When I watch old movies on TCM, I'm struck by the prominence given to journalists and newspaper editorial rooms in films from the thirties and forties. Journalism seems to have been the latest attraction on our national cultural scene, soon overlapped by, and eventually eclipsed by psychoanalysis.
That's an interesting, harmless observation. But when I switch to a news channel, which is either CNN or The News Hour, I'm immediately assailed by a much less pleasant observation, which is that the American media isn't half as pugnacious now as it was in its heyday on film.
Some readers will point out that pugnacity has moved to the internet, but how many voters balance what they get on TV with on-line commentary?

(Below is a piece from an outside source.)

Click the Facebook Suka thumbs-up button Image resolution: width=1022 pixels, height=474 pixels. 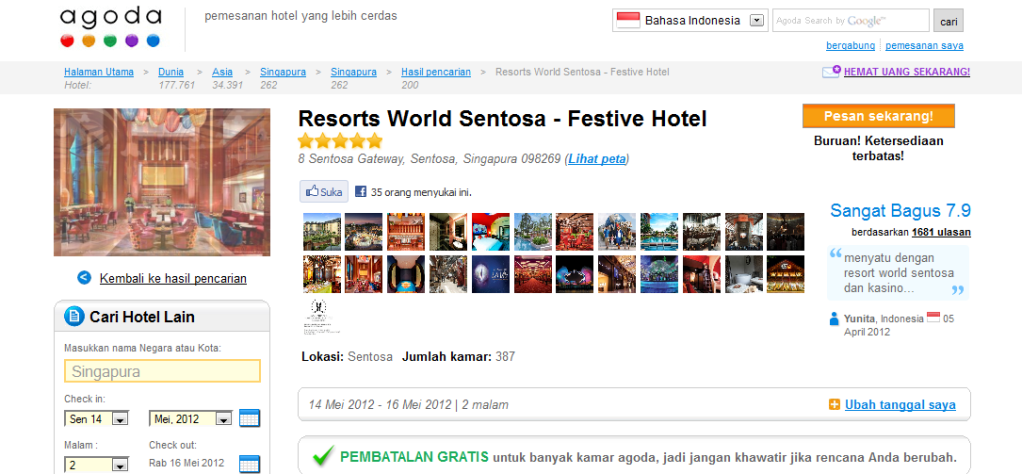[324, 192]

This morning, Chris Matthews, who thinks he's still playing hard ball, couldn't keep his brilliant panel from dismissing Obama.
Never mind that when he walks into a room, as one observer put it, you can feel the electricity.

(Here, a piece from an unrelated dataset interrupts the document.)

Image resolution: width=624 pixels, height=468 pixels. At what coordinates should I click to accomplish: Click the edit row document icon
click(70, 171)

Never mind that he's the only candidate with real life experience of the wider world.
Or that his approach to religion is one which born-agains and atheists could both live with - given the pressing issues of global warming and terrorism.
Apparently, it's more fun to play guessing games as to whether Hillary could win, or Giuliani could get the nomination, carefully balancing comments on the chances of the lesser runner. It will be more difficult - and hence less audience attracting - to do this when Obama emerges as the unstoppable front runner.
I remember how George McGovern was savaged by the media in 1972. We're still paying for that. To dismiss Obama before the first primary vote is even cast, is an equally shameful act by a profession that was once so proud of its pugnacity that it's enshrined for all to see on cellulose.